>>>

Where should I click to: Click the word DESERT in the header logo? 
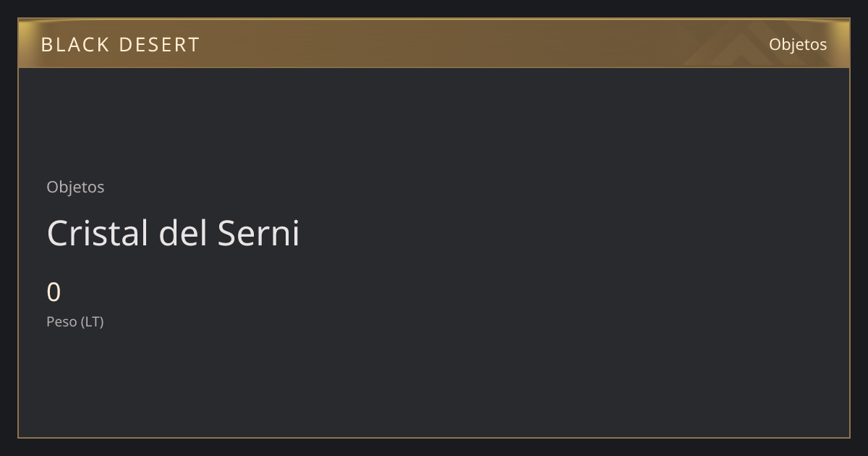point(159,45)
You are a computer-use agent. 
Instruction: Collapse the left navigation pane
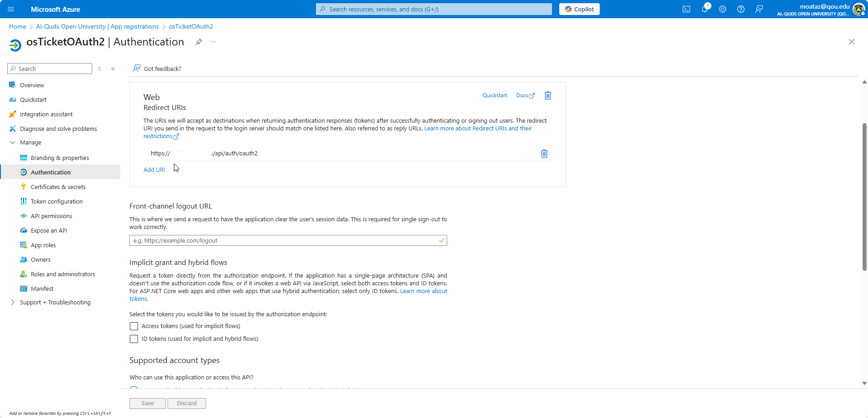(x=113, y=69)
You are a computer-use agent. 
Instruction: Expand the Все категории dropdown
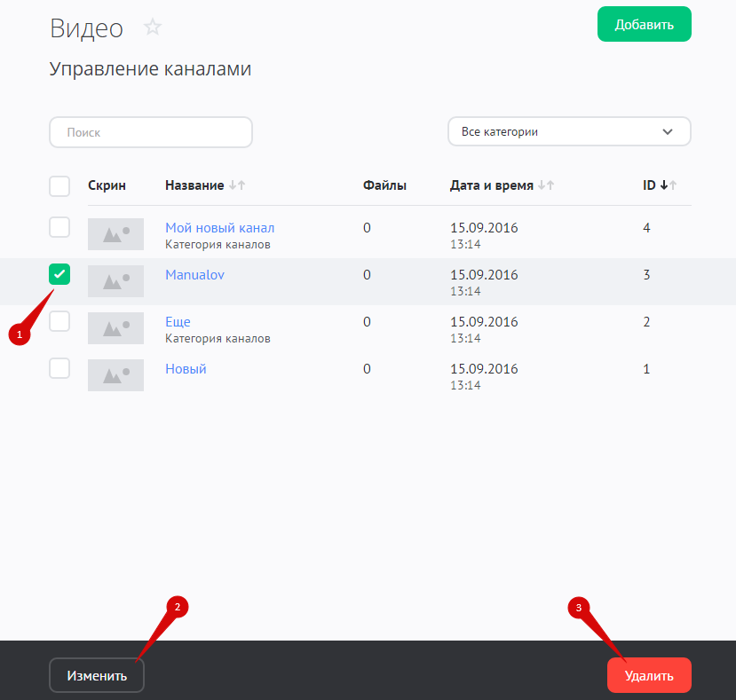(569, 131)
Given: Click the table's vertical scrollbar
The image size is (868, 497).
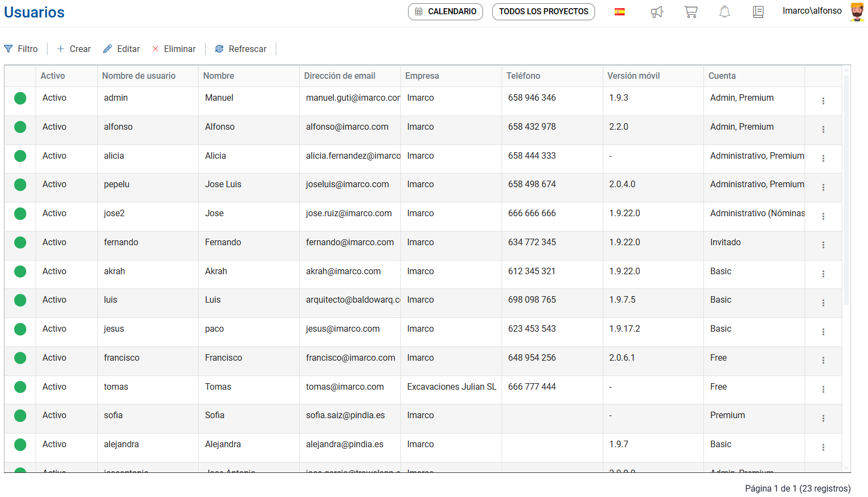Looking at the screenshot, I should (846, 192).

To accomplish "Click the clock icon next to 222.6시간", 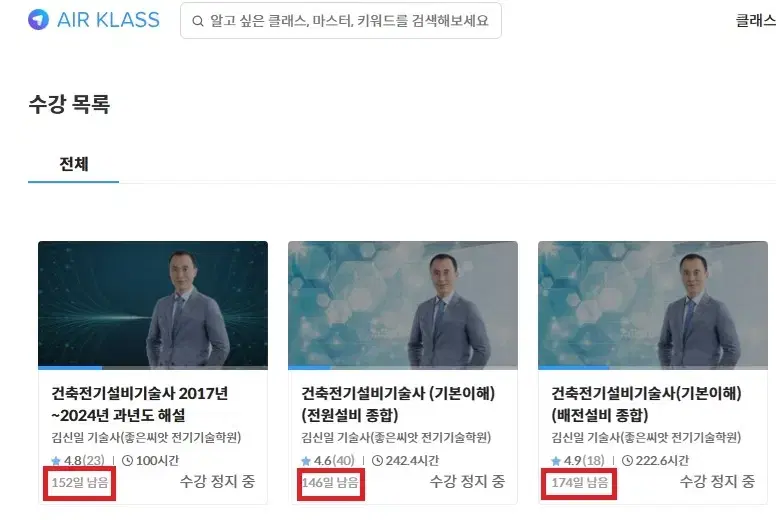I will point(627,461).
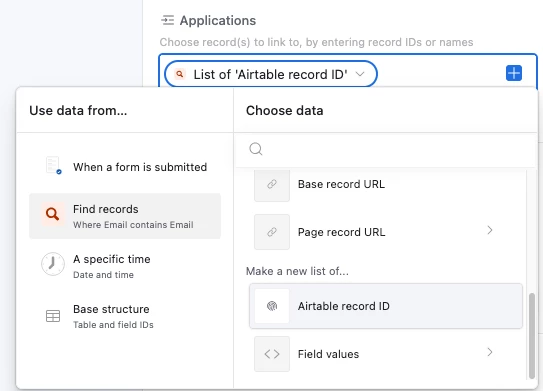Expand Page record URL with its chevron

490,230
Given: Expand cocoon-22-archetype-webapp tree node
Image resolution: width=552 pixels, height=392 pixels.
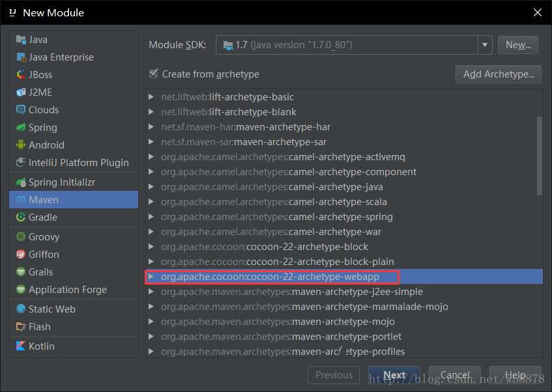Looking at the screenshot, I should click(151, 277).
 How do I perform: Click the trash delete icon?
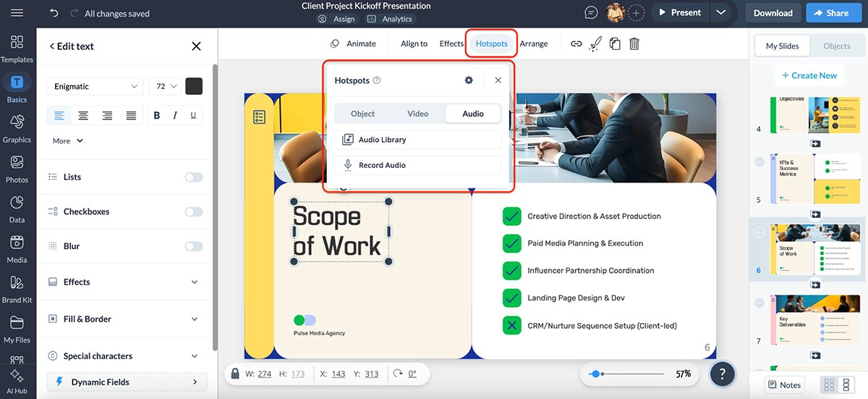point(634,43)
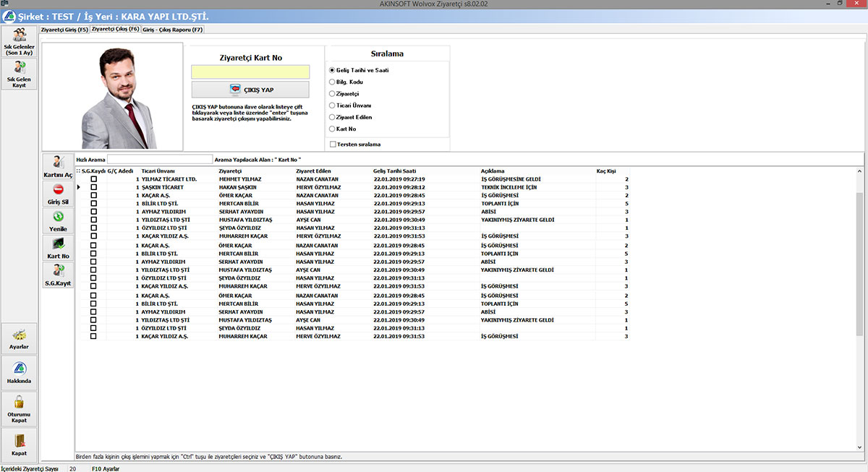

<<<
>>>

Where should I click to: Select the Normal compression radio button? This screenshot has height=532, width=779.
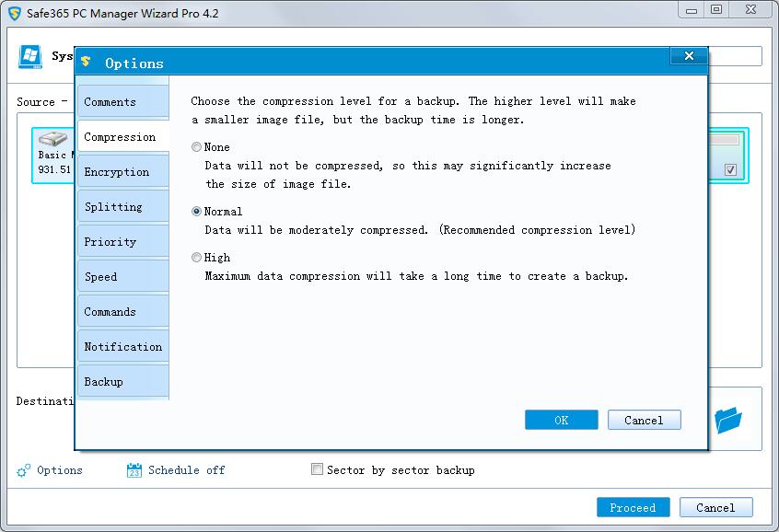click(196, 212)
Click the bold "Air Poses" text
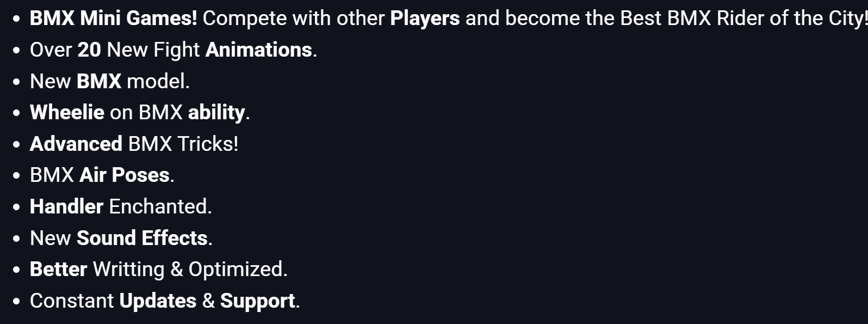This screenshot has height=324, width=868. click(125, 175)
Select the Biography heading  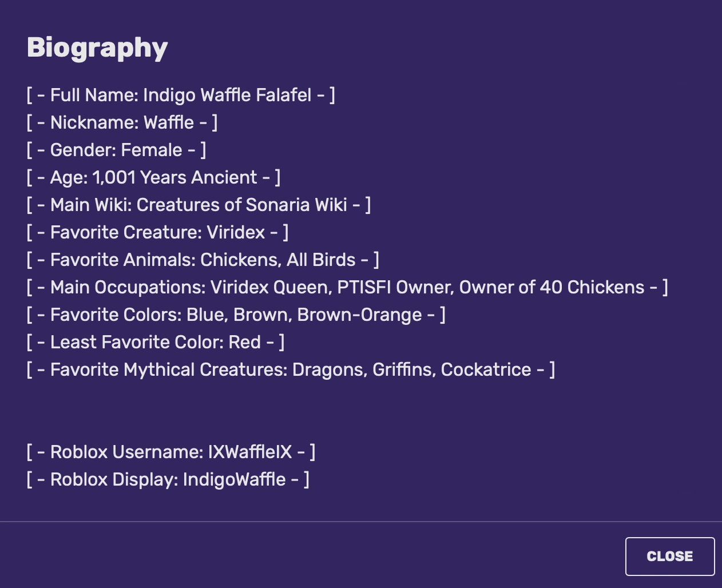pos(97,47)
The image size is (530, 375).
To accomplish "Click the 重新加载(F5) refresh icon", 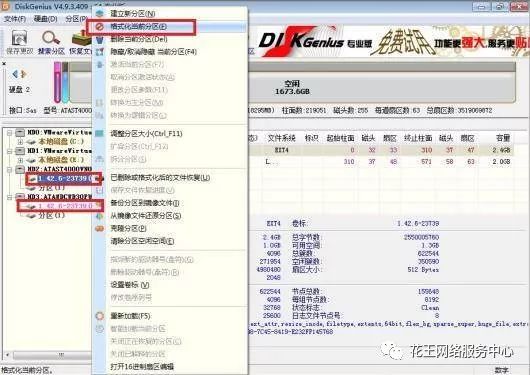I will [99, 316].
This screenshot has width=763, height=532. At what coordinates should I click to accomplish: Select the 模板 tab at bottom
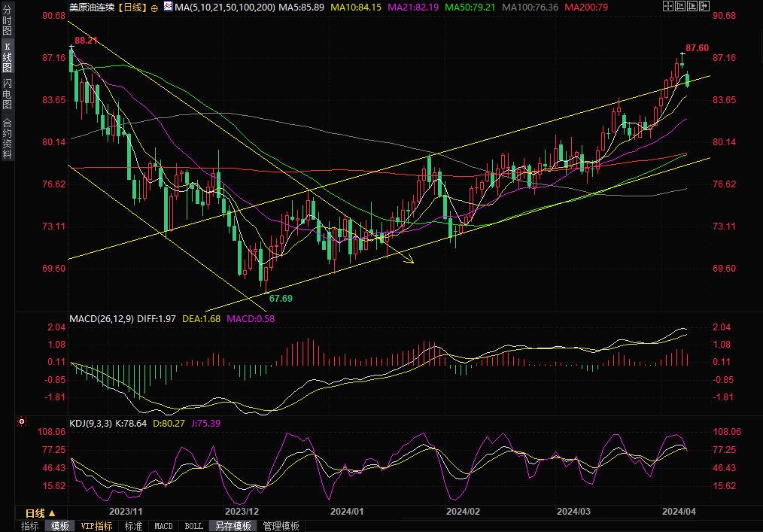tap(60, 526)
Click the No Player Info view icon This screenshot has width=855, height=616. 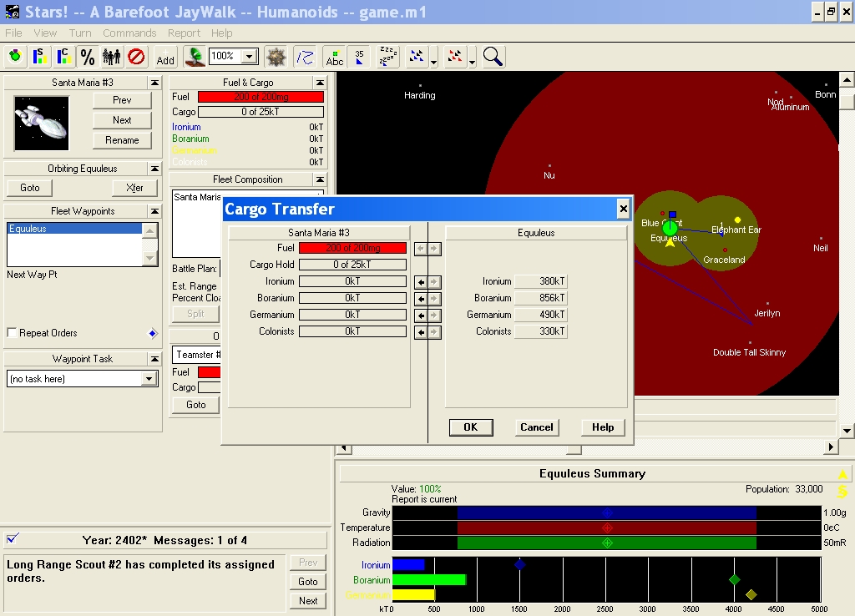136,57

<<<

Would you please return all lines of the data that include the word "Given"?

Given: Click the table's vertical scrollbar
Given: Expand cocoon-22-archetype-webapp tree node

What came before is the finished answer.